Dr. Nino Terjung heads the department of product innovation at the DIL Deutsches Institut für Lebensmitteltechnik e. V. (German Institute of Food Technologies). After his apprenticeship as a butcher and a short time as a journeyman, he passed the examination for the master craftsman’s diploma with distinction at the age of 18. 

We spoke with Dr. Terjung about the work done at the institute, the involvement of technology in food, and meat-free product innovation.

How do technologies change the food industry and which product innovations and developments may be the outcome? 
Technologies are important but the right timing is everything. A good example is the extrusion of plant proteins into wet textures – currently in high demand. We at the DIL have had the possibility to produce these wet texturates for 20 years, but a strong demand has only really arisen in recent years. So in this case, the technology was available but there was no demand for the products. Now that there is a market demand for these products, the technology is being further developed in the sense that, for example, production methods become more efficient or alternative techniques and processes are designed. Of course, this then results in a larger number of possible new products. 

Another interesting example is the Pulsed Electric Fields (PEF) technology. This technology and the associated equipment were developed to market maturity at the DIL. The PEF technology is used to open cell walls, which allows the properties of products to be specifically modified. Potatoes become more flexible by treatment with PEF before their further processing into chips or French fries and are much easier to handle.

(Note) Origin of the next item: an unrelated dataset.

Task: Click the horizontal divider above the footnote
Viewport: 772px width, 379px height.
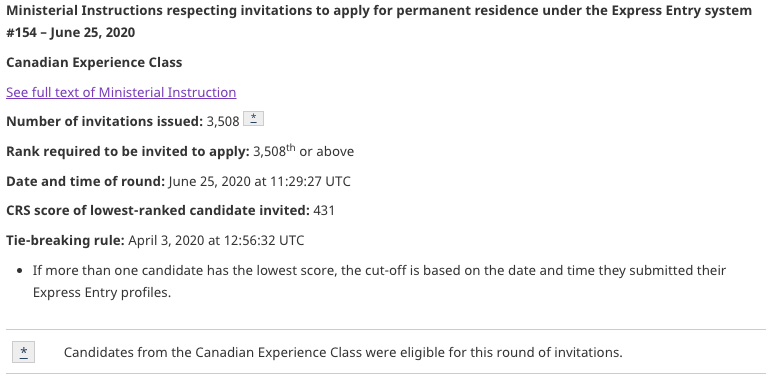Action: pyautogui.click(x=386, y=329)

Here, the technology was available and was brought to market with the right functionality but without the market having asked for it – in contrast to wet texturates. In both examples, new products then become possible due to developed technologies. 

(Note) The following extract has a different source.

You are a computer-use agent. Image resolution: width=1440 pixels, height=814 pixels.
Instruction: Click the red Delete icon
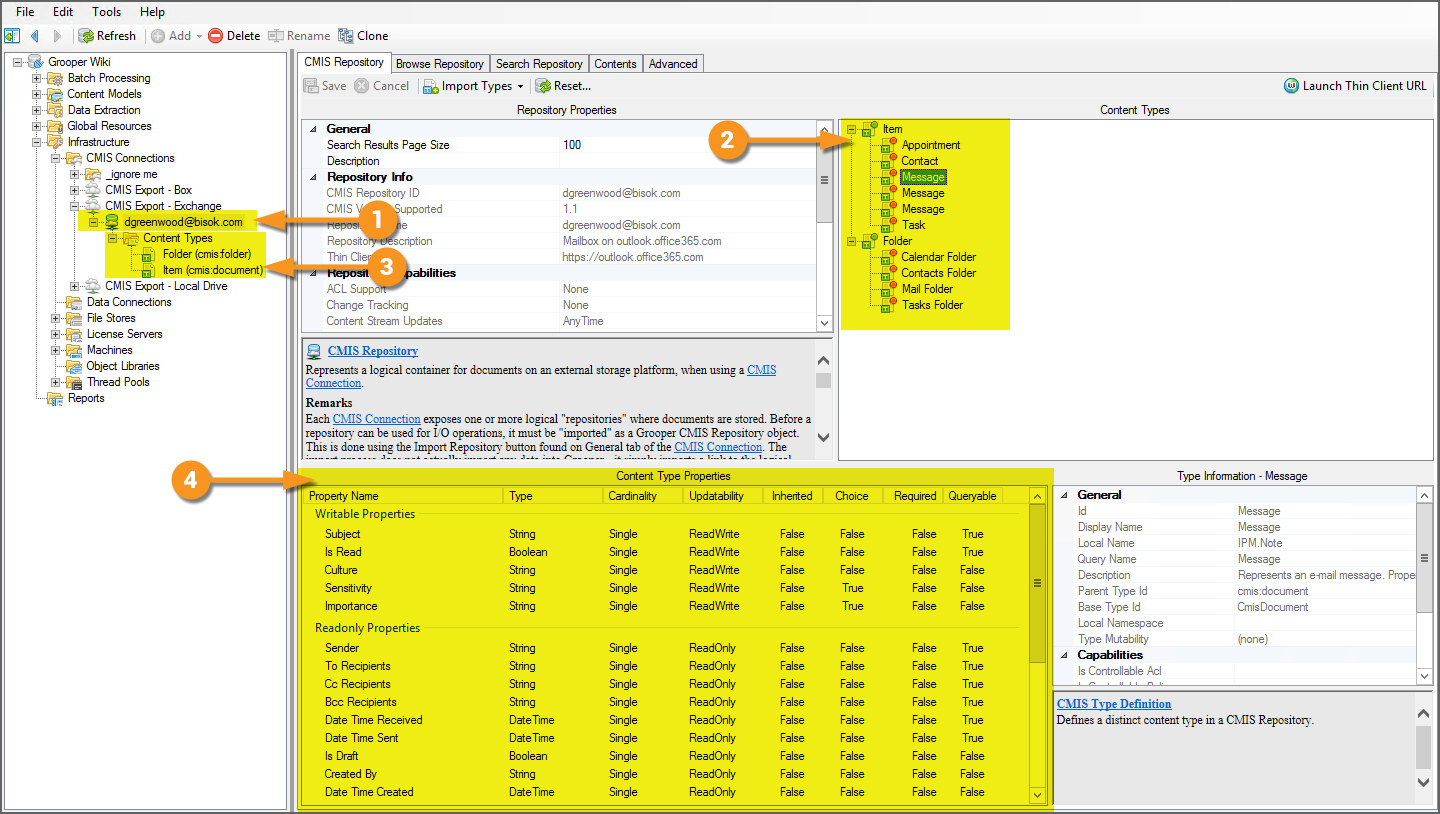(215, 36)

In retrospect, no huge technological changes can be observed in recent years but rather continuous developments and improvements of existing technologies. Here, existing technologies are used to make new products. This is particularly noticeable in the fact that the most different devices available at the DIL are used again and again, no matter how old they are and even if they were actually designed for a completely different use. 

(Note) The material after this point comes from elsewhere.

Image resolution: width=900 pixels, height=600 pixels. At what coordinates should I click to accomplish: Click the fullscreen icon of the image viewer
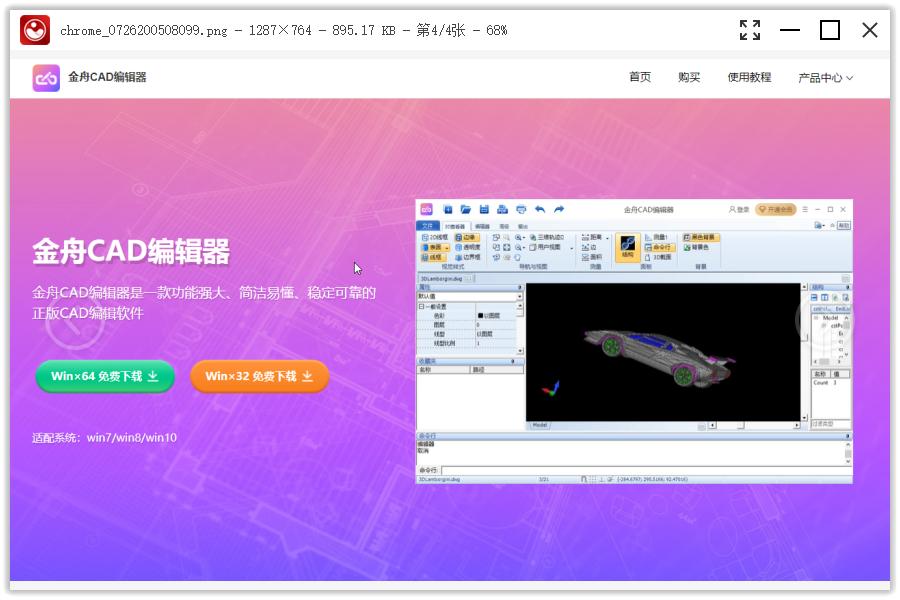pos(750,30)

What support does the German Institute of Food Technologies offer in the field of product innovation? 
We can implement almost any product idea: the customer comes, presents the problem or development idea and then we work out a solution plan with the customer – which can then almost always be implemented. Within the scope of tests or developments Within the scope of tests or developments, we then make use of the know-how and technologies available at the DIL. What has become more and more important in the last years is the search for funding opportunities, which then partly cover the costs of the realization of the product idea or the solution of the problem. The size of the company or the complexity of the problem are decisive, and depending on these factors, the project can become a ZIM project, an innovation funding project with the N-Bank or a joint research project. 

Are you observing any particular trends? 
Vegan and vegetarian products, no matter what, are always being developed. There are more and more start-ups that are courageous and that dare to enter the market. The whole industry profits from that, and the state has positioned itself suitably by means of promotion programs. The retail trade has also become much more flexible towards new product developments and is constantly on the lookout for new trends for its food shelves. 

Which research projects are you currently working on in the area of product innovation?
In recent years, we have dealt a lot with plant proteins. How can they be processed and handled? What is the ecological added value? What is the physiological added value? What structures can be created using them? And which interactions with animal proteins or polysaccharides do exist? We are also looking into alternative vegetable or new protein sources, from rapeseed to algae. At the DIL, we are currently supervising a large number of research projects in the field of product innovation and development.